Collection entries:
◆ ◆ ◆ ◆
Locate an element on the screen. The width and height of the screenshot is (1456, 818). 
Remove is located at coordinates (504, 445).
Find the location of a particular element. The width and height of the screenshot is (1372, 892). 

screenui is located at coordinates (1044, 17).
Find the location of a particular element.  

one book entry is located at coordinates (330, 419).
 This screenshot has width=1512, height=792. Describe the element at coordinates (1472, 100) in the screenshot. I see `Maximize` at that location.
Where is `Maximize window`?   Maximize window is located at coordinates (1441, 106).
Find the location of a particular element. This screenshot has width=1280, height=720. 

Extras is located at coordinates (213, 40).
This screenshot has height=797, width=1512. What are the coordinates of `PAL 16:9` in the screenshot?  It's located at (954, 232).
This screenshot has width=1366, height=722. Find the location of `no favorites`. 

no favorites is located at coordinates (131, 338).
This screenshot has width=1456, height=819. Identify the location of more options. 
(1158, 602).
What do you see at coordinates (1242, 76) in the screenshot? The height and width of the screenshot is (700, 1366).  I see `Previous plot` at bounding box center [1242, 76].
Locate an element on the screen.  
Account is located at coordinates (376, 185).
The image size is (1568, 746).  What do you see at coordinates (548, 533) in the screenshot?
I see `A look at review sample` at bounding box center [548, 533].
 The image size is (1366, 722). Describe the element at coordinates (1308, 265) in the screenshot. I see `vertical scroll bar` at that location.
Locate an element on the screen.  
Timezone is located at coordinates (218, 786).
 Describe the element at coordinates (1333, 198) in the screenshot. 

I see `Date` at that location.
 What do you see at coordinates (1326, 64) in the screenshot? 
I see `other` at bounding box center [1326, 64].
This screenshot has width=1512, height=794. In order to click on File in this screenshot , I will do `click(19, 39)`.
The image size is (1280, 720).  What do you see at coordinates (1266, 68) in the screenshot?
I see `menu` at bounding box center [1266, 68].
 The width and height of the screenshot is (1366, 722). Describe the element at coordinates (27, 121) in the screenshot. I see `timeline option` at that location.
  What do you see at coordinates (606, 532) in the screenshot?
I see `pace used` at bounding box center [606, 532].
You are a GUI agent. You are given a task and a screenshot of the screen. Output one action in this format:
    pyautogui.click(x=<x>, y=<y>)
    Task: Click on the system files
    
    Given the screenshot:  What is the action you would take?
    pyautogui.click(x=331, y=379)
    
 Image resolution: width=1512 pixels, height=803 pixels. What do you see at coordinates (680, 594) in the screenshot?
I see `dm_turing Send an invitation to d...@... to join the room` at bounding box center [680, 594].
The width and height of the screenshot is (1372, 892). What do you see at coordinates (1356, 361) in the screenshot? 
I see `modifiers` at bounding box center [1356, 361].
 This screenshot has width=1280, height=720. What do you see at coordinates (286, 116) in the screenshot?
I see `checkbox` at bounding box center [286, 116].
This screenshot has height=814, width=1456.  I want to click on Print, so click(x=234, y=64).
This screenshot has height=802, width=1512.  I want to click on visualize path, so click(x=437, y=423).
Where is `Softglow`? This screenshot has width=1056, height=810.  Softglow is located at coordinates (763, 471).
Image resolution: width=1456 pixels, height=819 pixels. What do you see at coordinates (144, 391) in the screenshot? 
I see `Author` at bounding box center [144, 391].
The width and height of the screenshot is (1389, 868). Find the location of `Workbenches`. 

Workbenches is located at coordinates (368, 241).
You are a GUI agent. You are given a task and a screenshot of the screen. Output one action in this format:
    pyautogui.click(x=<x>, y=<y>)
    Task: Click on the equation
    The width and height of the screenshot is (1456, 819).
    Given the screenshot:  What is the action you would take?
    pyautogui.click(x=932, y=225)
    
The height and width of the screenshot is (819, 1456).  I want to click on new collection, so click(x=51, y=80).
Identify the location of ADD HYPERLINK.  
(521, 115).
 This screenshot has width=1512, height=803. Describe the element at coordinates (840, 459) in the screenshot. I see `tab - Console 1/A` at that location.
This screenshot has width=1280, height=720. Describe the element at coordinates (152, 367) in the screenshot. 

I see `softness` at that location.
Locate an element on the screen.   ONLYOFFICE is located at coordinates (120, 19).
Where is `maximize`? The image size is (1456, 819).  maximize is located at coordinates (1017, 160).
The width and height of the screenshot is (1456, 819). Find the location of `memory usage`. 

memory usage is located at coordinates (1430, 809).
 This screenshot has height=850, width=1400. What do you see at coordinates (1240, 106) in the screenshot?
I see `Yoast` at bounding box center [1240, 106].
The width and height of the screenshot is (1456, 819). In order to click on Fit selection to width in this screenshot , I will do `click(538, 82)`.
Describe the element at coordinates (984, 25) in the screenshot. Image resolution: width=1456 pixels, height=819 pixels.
◆ ◆ ◆ ◆
Reproduce verbatim the portion of the material that begins at its very start and ends with the line containing "screenui is located", including that line.

Locate an element on the screen. The width and height of the screenshot is (1456, 818). 
Remove is located at coordinates (504, 445).
Find the location of a particular element. The width and height of the screenshot is (1372, 892). 

screenui is located at coordinates (1044, 17).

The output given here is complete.